My husband I have most certainly found out who our friends are throughout this ordeal. Visits, cards, meals, calls, offers of prayer, shoulders to cry on, ears to listen and much more. We feel truly blessed. However, the most valuable thing that we have discovered is who our son's friends are. Sixteen year olds that usually get blamed for all that is wrong in the world. Sixteen year old boys who are widely purported to be selfish, egotistical, uncaring and full of machismo. Sixteen year old boys who put a friend ahead of themselves and their needs. Sixteen year old boys who behaved better than many men in the face of such an event. Sixteen year old boys.
One of the questions that my son has asked during the early days of this injury is "Why me?" It is a typical response when hard times come. "Why didnt God protect me?" My son has been given a great gift. He has been given the opportunity to really KNOW his friends. He has had the opportunity to see his friends pouring out love and compassion on him and his family. I believe that, through this injury, God has given my son a window through which he can see Mankind at it's finest.

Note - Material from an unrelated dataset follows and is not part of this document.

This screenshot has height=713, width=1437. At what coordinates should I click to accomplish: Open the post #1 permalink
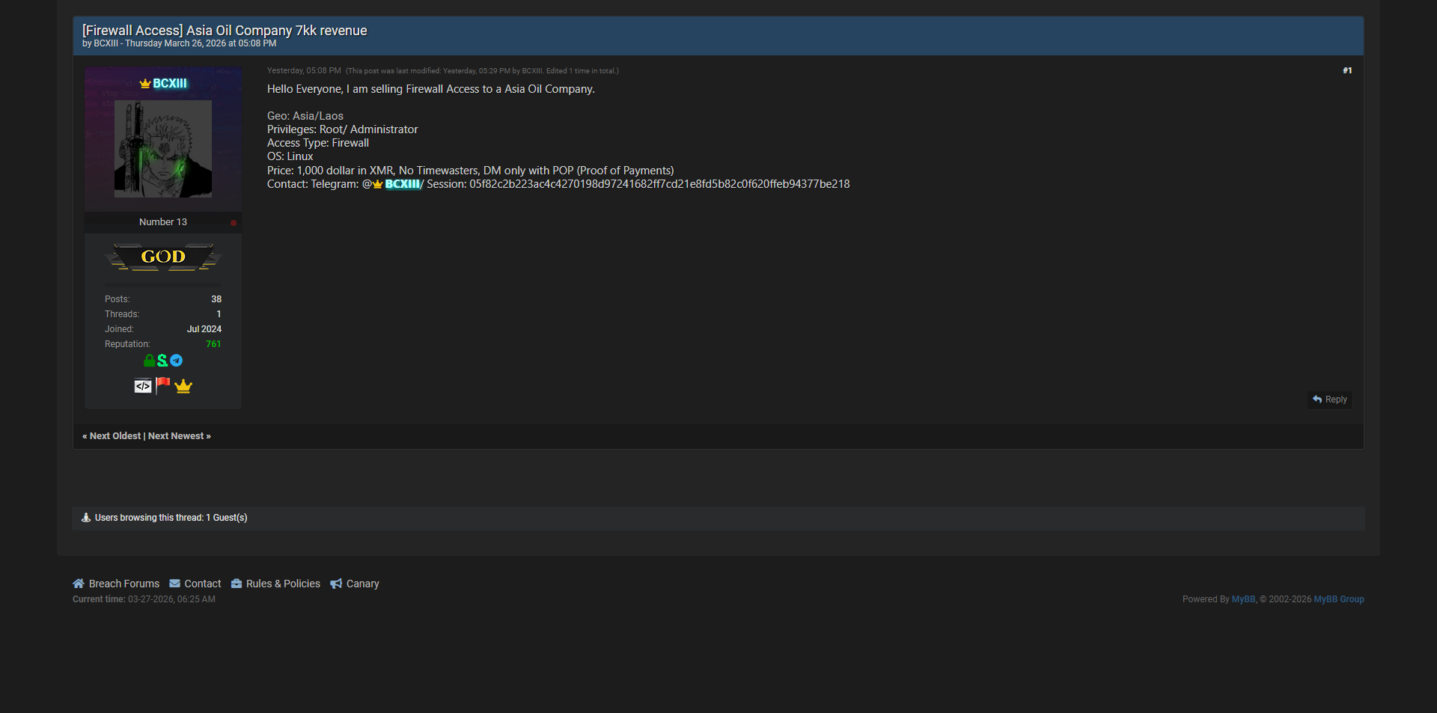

While I don't imagine he is quite to the point of thanking God for this wonderful gift, I do believe that he was surprised and pleased to know that his friends had such compassion and real concern for him. I believe that he, too, will carry with him images of this event. I believe that he is, and will be, a better man and a better friend. You do find out who your real friends are, and sometimes they come in the form of (gasp!) sixteen year old boys!